Tarea 1:
Según el fragmento sobre Nika Pona, ¿de qué depende la supervivencia? Enumera todos los factores que nombra.
Tarea 2:
Resume en dos oraciones el fragmento sobre Nika Pona.

Texto fuente:
-=-=-=-=-
Nika, calcular para sobrevivir

«Aunque vivir en un séptimo piso estadísticamente no es muy peligroso, prefiero dormir en el sótano de mi bloque por seguridad», explica Nika Pona, una programadora informática de 31 años desde la entrada principal de una colmena de viviendas construida durante la época soviética. Matemática de formación, esta mujer de sonrisa afable y facciones aniñadas dice que desde el inicio de la invasión rusa ha monitoreado decenas de vídeos e imágenes de los ataques para evaluar los riesgos. «La supervivencia depende de la suerte, pero también de la intuición y de los cálculos», señala Nika, quien durante dos años vivió en Barcelona realizando un doctorado de Matemáticas que no llegó a finalizar.

Un mes antes de que Rusia lanzara su ofensiva militar sobre Ucrania, su carácter analítico la llevó a volver a contactar con la empresa informática con la que había trabajado en la capital catalana para ver si podían contratarla de nuevo a distancia. «Lo hice porque con la escalada de la tensión auguraba graves dificultades económicas, aunque nunca una guerra», subraya la informática. Nika cuenta que la compañía aceptó y ahora, a pesar de no trabajar por la guerra, le siguen pagando su salario.
-=-=-=-=-
Bloque de datos:
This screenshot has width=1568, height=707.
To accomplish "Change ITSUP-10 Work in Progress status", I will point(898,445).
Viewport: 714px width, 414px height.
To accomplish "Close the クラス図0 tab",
-=-=-=-=-
Respuesta 1:
- La suerte
- La intuición
- Los cálculos

Respuesta 2:
Nika Pona es una programadora de 31 años, matemática de formación, que duerme en el sótano de su bloque por seguridad. Desde la invasión rusa ha revisado decenas de vídeos e imágenes de los ataques para evaluar los riesgos, y un mes antes de la ofensiva volvió a contactar con la empresa informática de Barcelona en la que había trabajado, que la contrató a distancia y le sigue pagando el salario aunque no trabaja por la guerra.